Let's suppose I have 2 classes in different scenario.

Scenario 1

class MyClass():
    temp = 5

Scenario 2

class MyClass():
    temp = 5

    def myfunc(self):
          print self.temp

Now when will variable temp will be treated as a class variable and instance variable. I am confused because in both the scenarios I am able to access the value of variable temp using both.

  1. Object.Temp (behaving as instance variable)

  2. ClassName.Temp (behaving as class variable)
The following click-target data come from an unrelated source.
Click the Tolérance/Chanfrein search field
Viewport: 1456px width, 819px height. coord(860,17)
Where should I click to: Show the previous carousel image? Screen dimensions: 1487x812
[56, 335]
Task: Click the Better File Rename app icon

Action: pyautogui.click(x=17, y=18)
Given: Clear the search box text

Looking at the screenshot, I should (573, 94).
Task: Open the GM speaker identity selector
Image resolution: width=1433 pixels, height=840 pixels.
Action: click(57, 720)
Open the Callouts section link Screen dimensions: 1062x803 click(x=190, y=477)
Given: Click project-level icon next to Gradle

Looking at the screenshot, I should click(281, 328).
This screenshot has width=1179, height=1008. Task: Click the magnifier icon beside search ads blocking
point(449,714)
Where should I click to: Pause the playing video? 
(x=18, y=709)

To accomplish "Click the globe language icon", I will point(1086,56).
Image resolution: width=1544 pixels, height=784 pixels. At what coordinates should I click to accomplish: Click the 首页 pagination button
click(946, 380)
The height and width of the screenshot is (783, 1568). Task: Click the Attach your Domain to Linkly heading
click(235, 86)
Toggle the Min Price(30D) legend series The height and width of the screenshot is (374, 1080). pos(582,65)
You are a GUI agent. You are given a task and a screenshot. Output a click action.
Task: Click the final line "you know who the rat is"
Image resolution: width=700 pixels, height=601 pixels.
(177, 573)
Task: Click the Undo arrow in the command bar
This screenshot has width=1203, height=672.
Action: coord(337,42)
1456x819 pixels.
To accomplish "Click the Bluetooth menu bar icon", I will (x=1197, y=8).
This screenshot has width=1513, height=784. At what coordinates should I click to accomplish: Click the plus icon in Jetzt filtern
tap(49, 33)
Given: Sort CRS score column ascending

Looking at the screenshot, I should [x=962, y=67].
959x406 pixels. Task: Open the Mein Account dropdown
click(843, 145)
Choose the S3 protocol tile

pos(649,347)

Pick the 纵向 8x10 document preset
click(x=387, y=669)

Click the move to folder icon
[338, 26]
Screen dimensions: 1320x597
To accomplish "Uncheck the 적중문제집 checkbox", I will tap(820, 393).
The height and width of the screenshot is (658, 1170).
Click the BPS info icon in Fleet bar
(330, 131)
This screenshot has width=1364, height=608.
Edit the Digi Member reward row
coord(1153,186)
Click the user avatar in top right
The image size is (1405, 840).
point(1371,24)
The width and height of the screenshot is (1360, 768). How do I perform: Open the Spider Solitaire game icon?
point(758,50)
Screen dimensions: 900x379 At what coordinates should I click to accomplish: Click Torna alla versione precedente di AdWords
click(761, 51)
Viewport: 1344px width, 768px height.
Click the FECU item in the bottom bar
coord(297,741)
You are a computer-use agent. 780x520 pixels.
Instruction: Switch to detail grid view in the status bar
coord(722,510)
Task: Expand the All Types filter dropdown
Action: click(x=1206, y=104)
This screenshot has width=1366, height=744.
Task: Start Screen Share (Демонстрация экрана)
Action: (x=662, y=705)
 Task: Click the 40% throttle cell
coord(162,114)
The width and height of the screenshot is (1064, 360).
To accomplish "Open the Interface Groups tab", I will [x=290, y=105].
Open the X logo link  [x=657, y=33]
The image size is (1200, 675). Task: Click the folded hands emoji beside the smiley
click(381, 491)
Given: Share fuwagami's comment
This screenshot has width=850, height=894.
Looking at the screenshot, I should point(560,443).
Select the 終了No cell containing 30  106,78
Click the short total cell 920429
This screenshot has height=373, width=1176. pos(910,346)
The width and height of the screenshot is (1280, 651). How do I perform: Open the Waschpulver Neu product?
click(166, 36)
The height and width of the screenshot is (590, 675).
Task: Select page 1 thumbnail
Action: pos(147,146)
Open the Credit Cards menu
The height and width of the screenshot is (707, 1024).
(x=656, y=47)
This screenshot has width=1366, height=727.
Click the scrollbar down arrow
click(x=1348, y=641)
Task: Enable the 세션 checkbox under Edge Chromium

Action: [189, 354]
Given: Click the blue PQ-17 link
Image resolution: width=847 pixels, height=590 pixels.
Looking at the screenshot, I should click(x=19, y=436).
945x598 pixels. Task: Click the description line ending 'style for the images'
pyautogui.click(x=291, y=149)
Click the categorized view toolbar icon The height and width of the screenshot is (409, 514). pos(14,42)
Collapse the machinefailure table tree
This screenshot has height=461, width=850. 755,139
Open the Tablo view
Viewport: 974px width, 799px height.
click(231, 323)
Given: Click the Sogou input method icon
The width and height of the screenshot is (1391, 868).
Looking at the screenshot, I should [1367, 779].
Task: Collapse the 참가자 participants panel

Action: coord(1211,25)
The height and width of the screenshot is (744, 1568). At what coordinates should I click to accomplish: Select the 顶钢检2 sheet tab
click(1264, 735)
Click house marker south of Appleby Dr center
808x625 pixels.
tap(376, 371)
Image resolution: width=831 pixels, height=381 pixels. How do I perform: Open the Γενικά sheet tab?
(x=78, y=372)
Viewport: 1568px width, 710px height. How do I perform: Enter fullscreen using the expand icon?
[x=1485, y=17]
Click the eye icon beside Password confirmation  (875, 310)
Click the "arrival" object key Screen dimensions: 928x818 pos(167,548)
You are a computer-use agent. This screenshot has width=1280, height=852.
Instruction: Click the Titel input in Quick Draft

I believe similar questions have been asked before but it will be a great help if someone can explain this in context of my question.

like image 684
RanRag Avatar asked Jun 02 '12 12:06

RanRag


2 Answers

Class variables are shared between all instances of a class. With immutable types (like int, str, ...) you won't note much of a difference. But consider this:

class MyClass():
    temp = []  
    def myfunc(self, val):
          self.temp.append(val)
          print self.temp

instance1 = MyClass()
instance1.myfunc(1)    # [1]
instance2 = MyClass()
instance2.myfunc(2)    # [1, 2]

In this case both instances share the same list, that is if the instance doesn't have a temp member itself, then that of the class is used.

So if you further do:

MyClass.temp.append(3)
print instance1.temp   # [1, 2, 3]
instance1.temp = []
print instance1.temp   # []         uses the instances temp
print instance2.temp   # [1, 2, 3]
del instance1.temp
print instance1.temp   # [1, 2, 3]  uses the class' temp again
like image 76
mata Avatar answered Oct 13 '22 03:10

mata


Basically, MyClass.temp is always a class variable. Getting obj.temp returns the class variable, until you try to set obj.temp, which creates a member variable that masks the class variable. I hope this helps:

>>> class MyClass(object):
...     temp = 5
... 
>>> a = MyClass()
>>> b = MyClass()
>>> a.temp
5
>>> b.temp
5
>>> b.temp = 6
>>> a.temp
5
>>> MyClass.temp = 7
>>> a.temp
7
>>> b.temp
6
>>> a.__dict__
{}
>>> b.__dict__
{'temp': 6}
>>> MyClass.__dict__
{..., 'temp': 7}

Edit: As mata says, calling methods (such as append()) on obj.temp does not count as "setting" it.